- _Task instructions_
Could you gather every line in the records below that contains the string "height", copying each one in full? Only matches with the same uppercase and lowercase letters count.

- _Provided data_
§ §
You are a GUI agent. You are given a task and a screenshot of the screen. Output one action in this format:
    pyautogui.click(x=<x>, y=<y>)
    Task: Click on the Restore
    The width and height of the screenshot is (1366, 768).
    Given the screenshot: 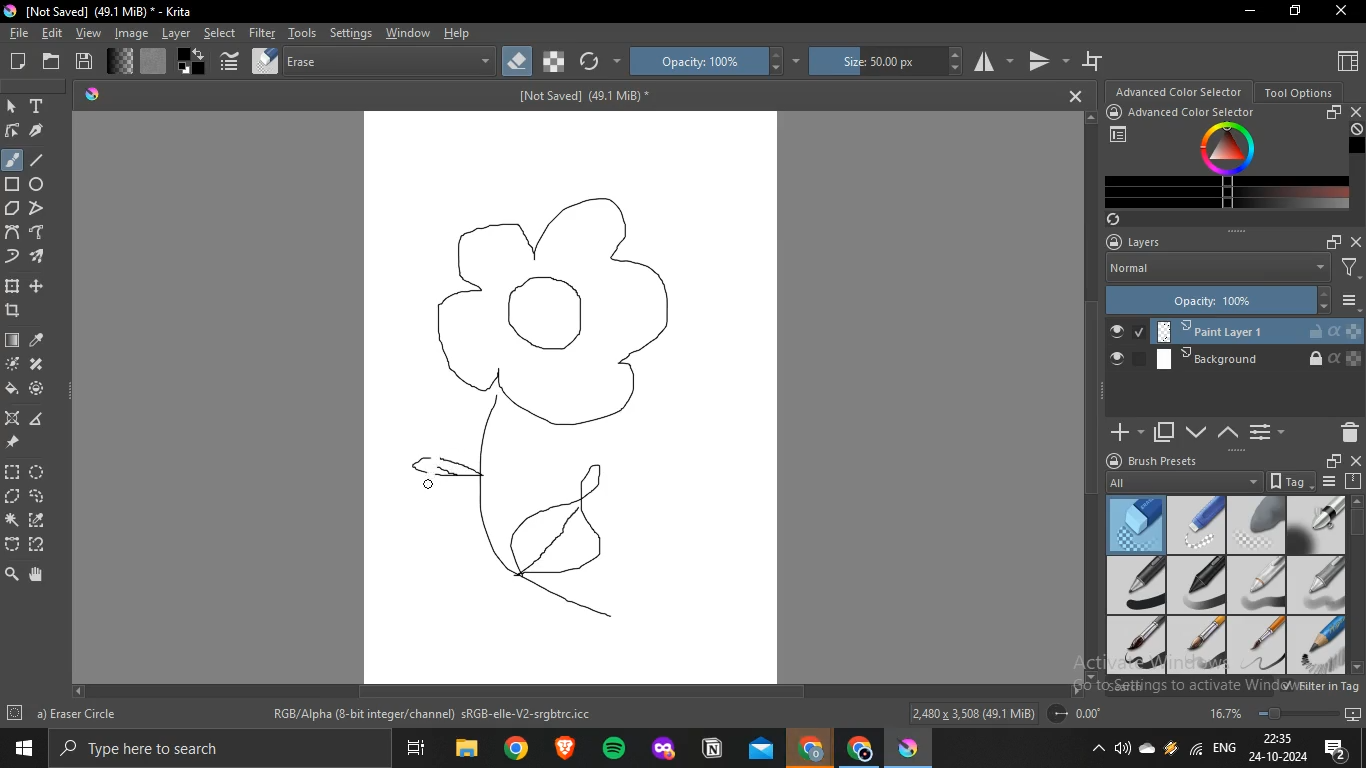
§ §
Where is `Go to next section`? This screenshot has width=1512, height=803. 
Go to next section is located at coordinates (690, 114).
§ §
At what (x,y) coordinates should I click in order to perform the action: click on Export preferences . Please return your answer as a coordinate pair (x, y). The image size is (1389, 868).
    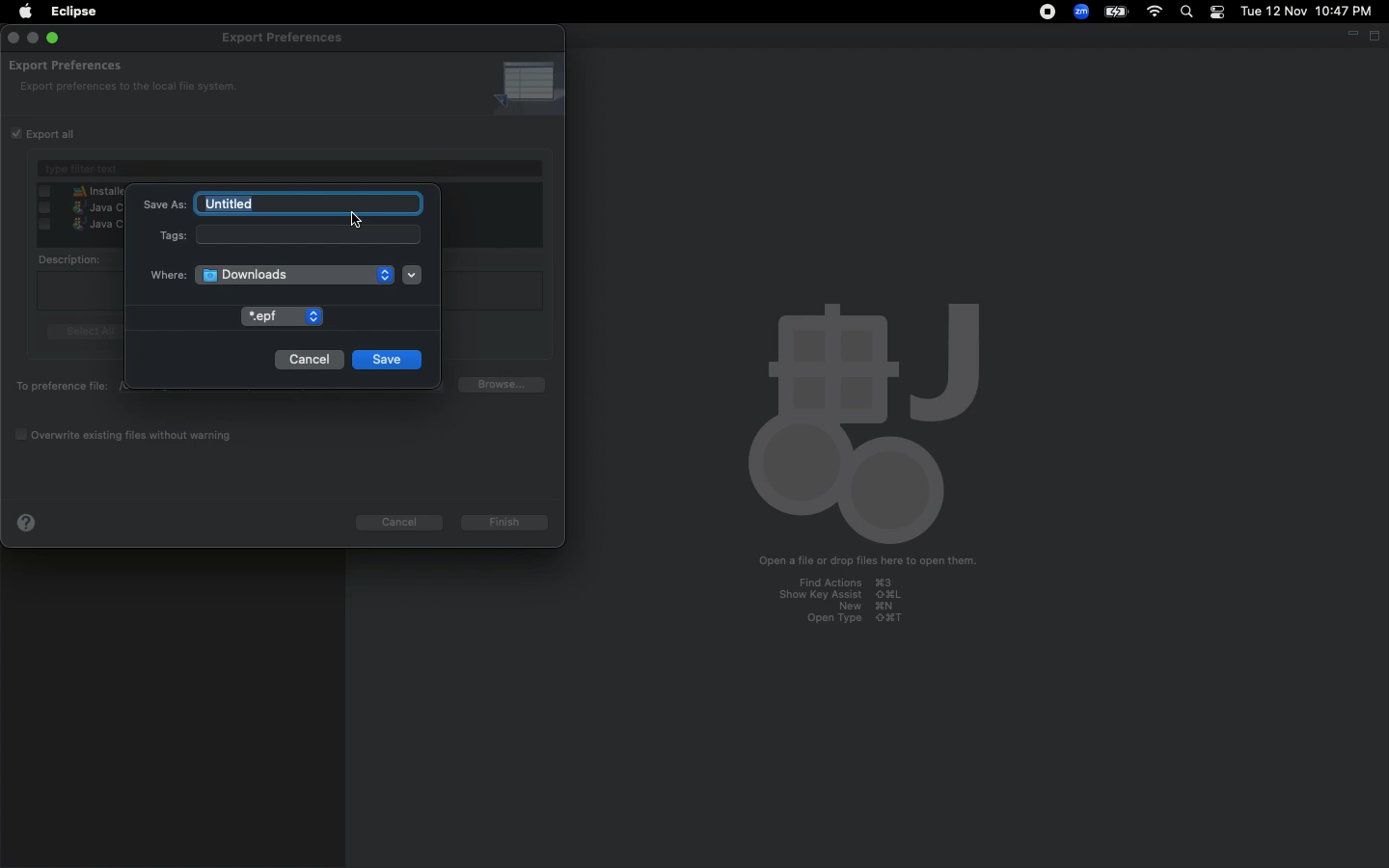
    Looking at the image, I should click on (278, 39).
§ §
- _The completed task_
    The width and height of the screenshot is (1366, 768).
Where is `Go to next section`? This screenshot has width=1512, height=803. 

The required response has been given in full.